L’Australie prend feu : « Dévastation généralisée de l’écosystème »

On n’en parle moins que du coronavirus mais l’Australie est toujours sous les flammes.

Myalls, un wallaby joey orphelin au cou rouge, s’est bien remis sous les soins de WIRES depuis qu’il a été traité pour des brûlures. Photo : WIRES

Le bush est devenu silencieux sur la côte sud de la Nouvelle-Galles du Sud, en Australie. Des incendies massifs se sont déclarés au cours de la nouvelle année et des poches subsistent. Les pompiers essaient toujours de contenir les incendies dans certains endroits. Ailleurs, la terre est en train de se consumer.

L’impact : Les incendies meurtriers ont causé « une dévastation généralisée de l’écosystème », selon Kasey Harris, volontaire du Wildlife Information, Rescue and Education Service (WIRES), une organisation caritative de Nouvelle-Galles du Sud.

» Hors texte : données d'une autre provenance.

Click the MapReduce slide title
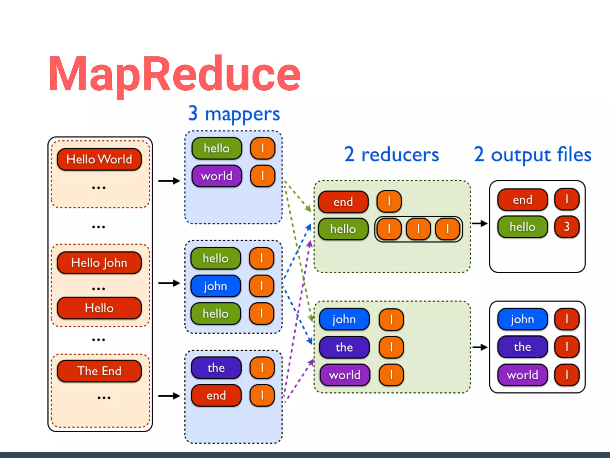[174, 74]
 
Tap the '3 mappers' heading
[234, 114]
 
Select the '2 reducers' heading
[391, 155]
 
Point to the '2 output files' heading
[532, 155]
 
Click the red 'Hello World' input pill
[99, 159]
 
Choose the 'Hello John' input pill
[99, 263]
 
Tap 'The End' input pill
[99, 371]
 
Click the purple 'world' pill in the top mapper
[217, 176]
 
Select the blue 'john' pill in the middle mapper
[216, 286]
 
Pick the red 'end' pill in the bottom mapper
[216, 396]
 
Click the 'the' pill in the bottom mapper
[216, 368]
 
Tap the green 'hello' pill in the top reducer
[343, 229]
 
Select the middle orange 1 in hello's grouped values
[418, 229]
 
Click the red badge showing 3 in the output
[567, 227]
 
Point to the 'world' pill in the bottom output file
[522, 375]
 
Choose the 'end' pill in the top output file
[522, 200]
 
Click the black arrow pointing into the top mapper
[169, 181]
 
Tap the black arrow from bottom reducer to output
[480, 347]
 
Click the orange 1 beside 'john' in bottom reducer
[391, 320]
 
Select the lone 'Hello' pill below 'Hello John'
[99, 308]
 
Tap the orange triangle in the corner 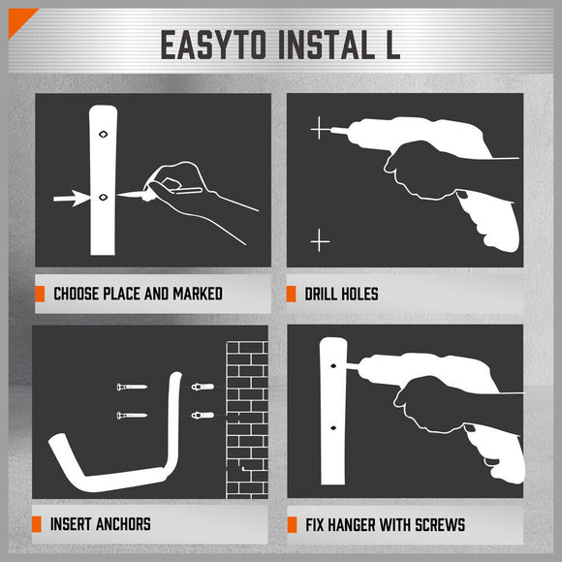[15, 16]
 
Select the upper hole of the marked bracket [103, 135]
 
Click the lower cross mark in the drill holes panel [320, 239]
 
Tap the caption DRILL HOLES [341, 294]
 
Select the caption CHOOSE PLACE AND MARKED [138, 294]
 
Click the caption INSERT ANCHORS [102, 524]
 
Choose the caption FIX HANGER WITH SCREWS [385, 525]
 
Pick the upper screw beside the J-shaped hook [130, 389]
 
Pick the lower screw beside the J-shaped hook [130, 417]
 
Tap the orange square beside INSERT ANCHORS [40, 524]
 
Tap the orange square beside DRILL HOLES [291, 294]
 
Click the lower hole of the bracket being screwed [334, 426]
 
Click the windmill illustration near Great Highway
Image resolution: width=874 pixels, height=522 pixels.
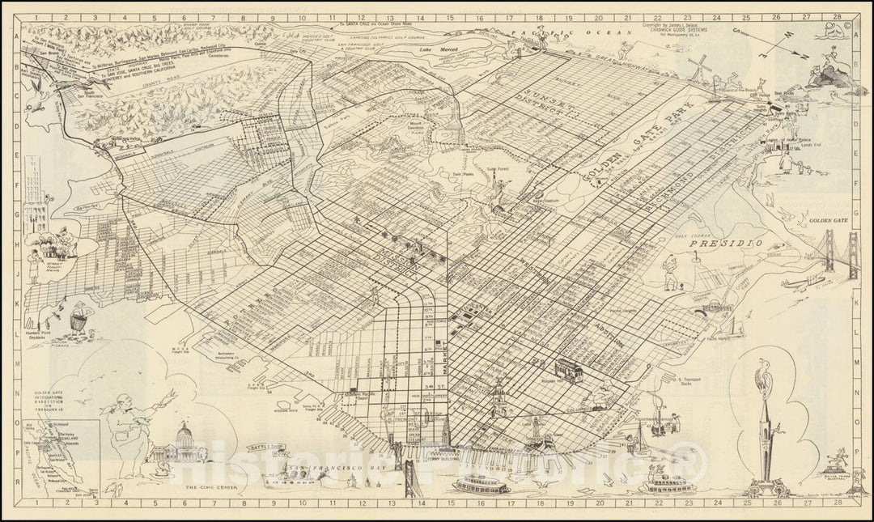tap(701, 65)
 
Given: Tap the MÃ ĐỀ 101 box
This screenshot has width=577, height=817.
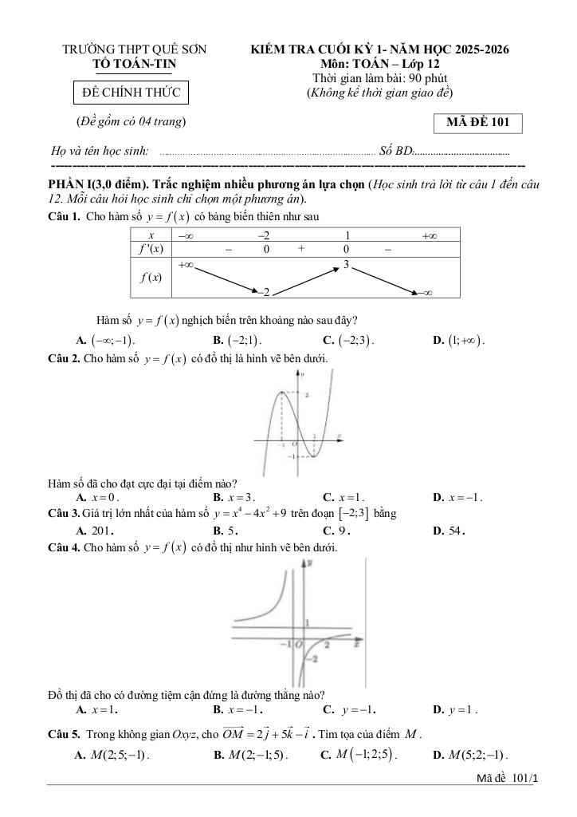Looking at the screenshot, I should coord(477,123).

  • « C’est une expérience vraiment sinistre », a-t-elle déclaré à Axios le 20 janvier, depuis la base temporaire de son équipe à l’extérieur de Batemans Bay, une destination touristique populaire à quelque 90 miles au sud de la capitale du pays, Canberra. « Vous venez dans le bush australien et vous vous attendez à entendre des oiseaux et des insectes, et il n’y a rien de tout cela.
  • « Aucun animal n’a été touché par ces événements catastrophiques. … vous conduisez à cinq minutes de n’importe quel endroit et vous êtes dans une zone où il n’y a pas de végétation.
  • Tous les arbres sont noirs, le sol est noir. C’est comme si vous étiez dans un autre climat. »- Kasey Harris

Par les chiffres : Depuis septembre, les feux de brousse ont tué 33 personnes. Plus d’un milliard d’animaux sont morts dans les flammes, dont plus de 800 millions en Nouvelle-Galles du Sud, selon le professeur Chris Dickman, de la faculté des sciences de l’université de Sydney.

Les appels d’offres : WIRES reçoit principalement des appels pour les kangourous et les wallabies de la côte sud. D’autres sont pour des opossums, des échidnés, des reptiles, des oiseaux et des insectes.

  • « Tout a été touché », a déclaré Harris. Cette saison des feux « ne ressemble à rien de ce que nous avons connu auparavant », a-t-elle ajouté.
  • Plus de personnel a été ajouté pour faire face à la demande. Pendant trois semaines en janvier, le groupe a reçu plus de 472 000 notifications de dispositifs via la plateforme xMatters, un fournisseur de technologie de gestion des incidents basé dans la Silicon Valley. Cela a permis d’effectuer 2 415 sauvetages réussis.

Comment cela fonctionne-t-il ? Le système d’alerte permet à WIRES de donner la priorité aux appels et de contacter des équipes formées au sauvetage d’espèces spécifiques, afin que le groupe puisse identifier les zones clés et répondre plus rapidement aux sauvetages.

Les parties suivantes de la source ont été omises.